WORK TO COMPLETE: Word for word, transcribe every line from the one holding "Image resolution: width=1366" through the end of the records, but not the pictures.

************

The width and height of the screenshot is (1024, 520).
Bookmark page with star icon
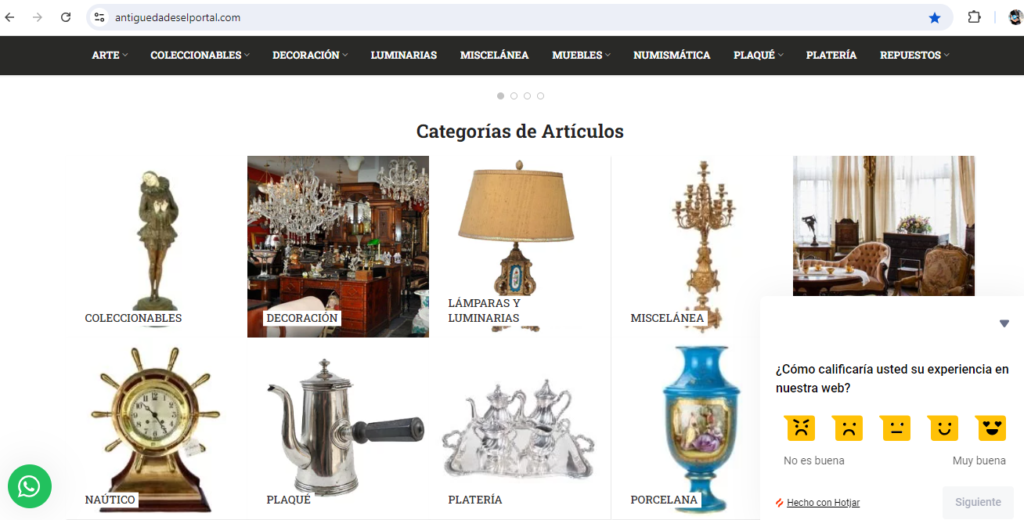pyautogui.click(x=935, y=18)
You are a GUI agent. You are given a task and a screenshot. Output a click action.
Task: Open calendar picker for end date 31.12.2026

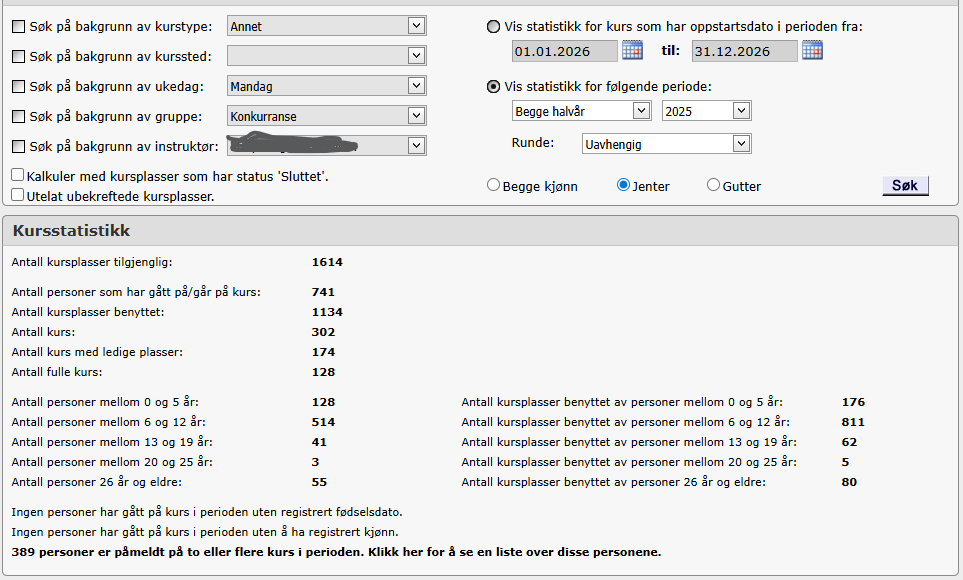click(812, 50)
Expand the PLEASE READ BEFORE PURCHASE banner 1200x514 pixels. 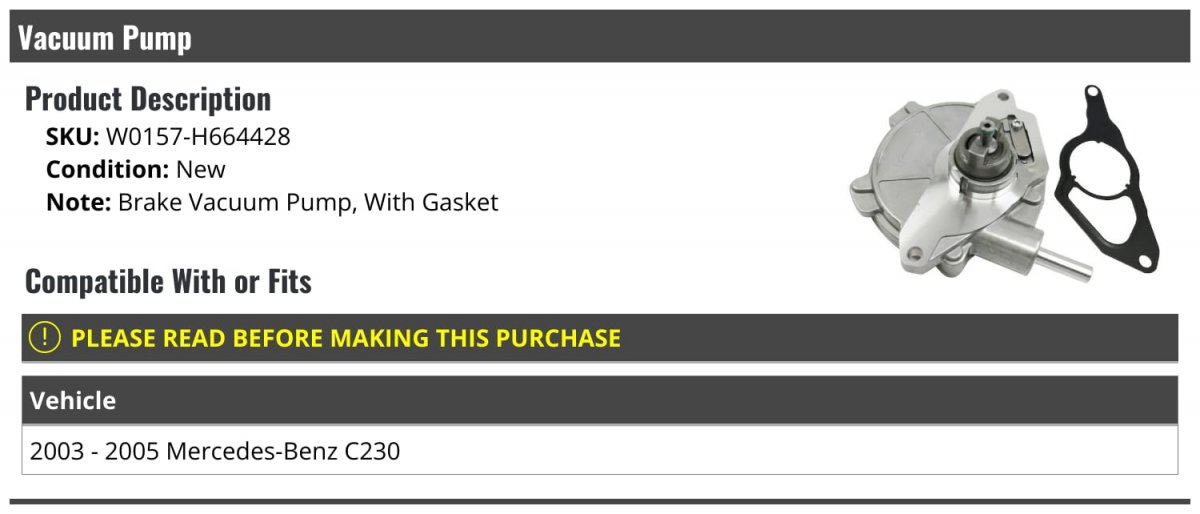[345, 338]
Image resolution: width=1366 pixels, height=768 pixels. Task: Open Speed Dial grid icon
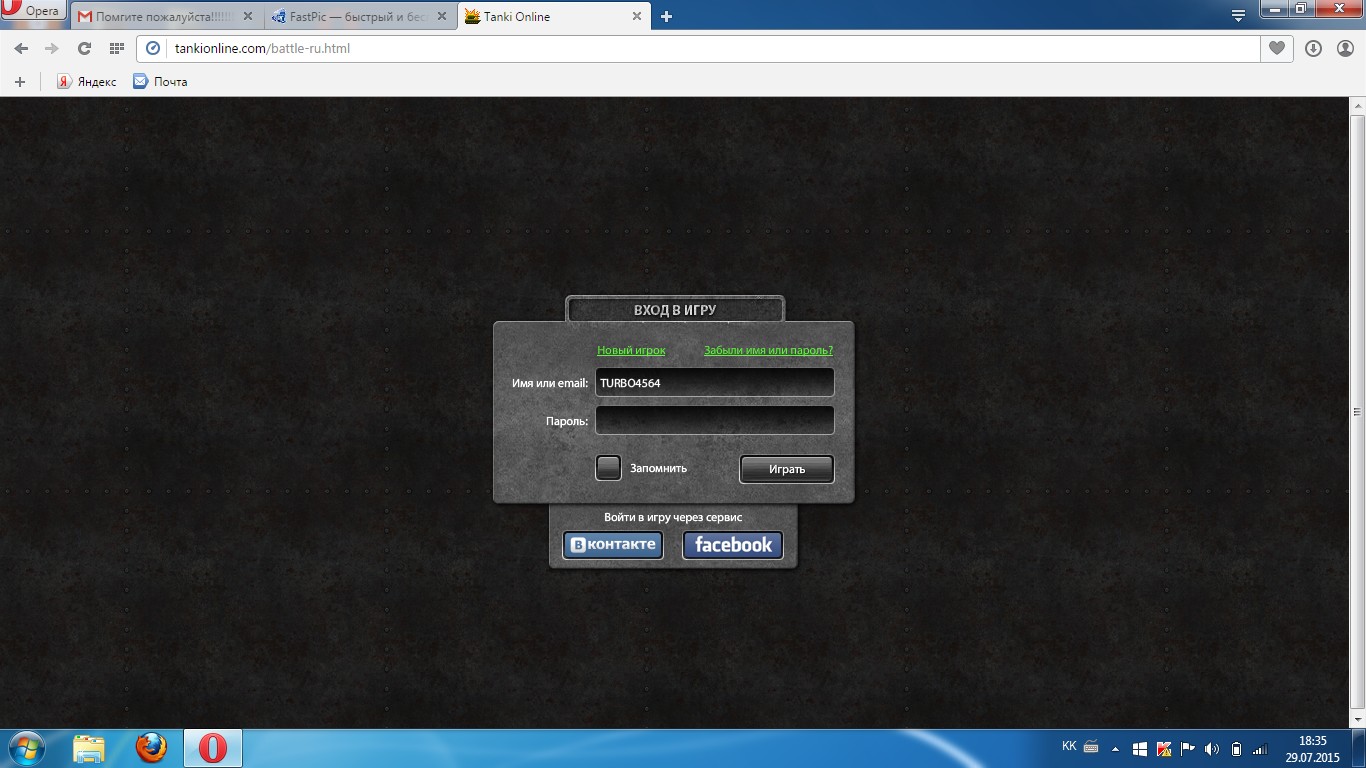116,48
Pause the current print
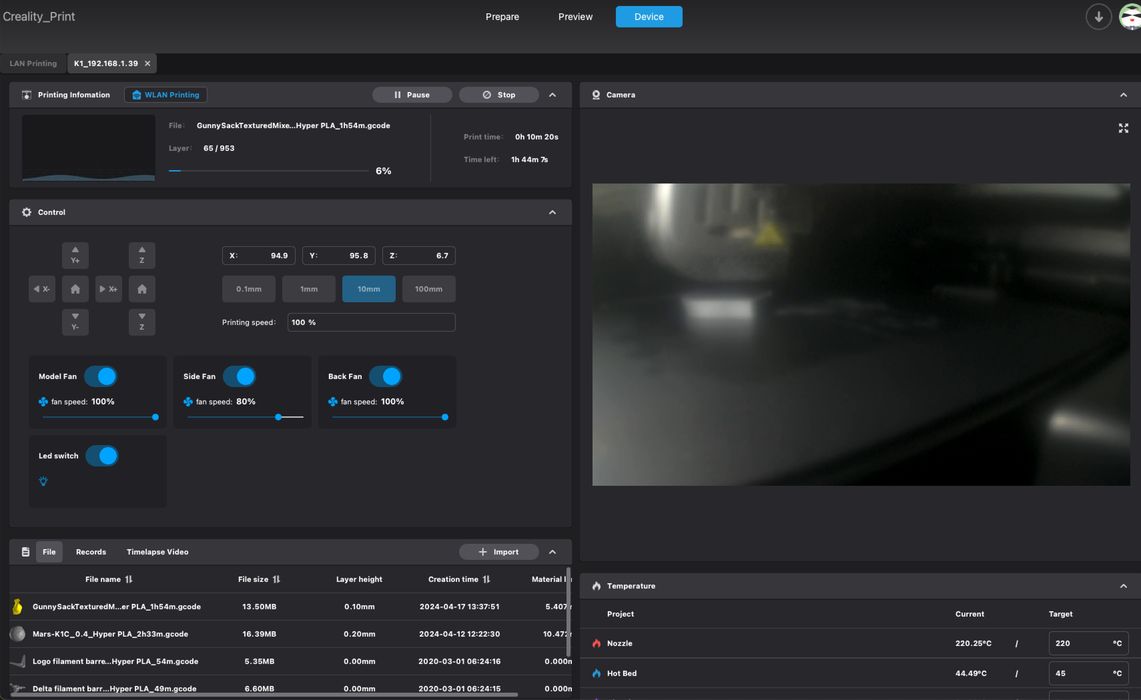The height and width of the screenshot is (700, 1141). pyautogui.click(x=411, y=95)
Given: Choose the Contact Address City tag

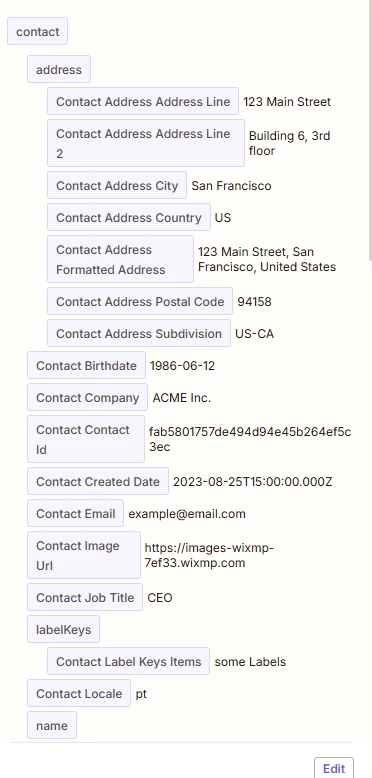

************

EXERCISE RESULT:
Image resolution: width=1366 pixels, height=768 pixels. Task: Open Speed Dial grid icon
116,48
Pause the current print
The height and width of the screenshot is (700, 1141). pyautogui.click(x=411, y=95)
Given: Choose the Contact Address City tag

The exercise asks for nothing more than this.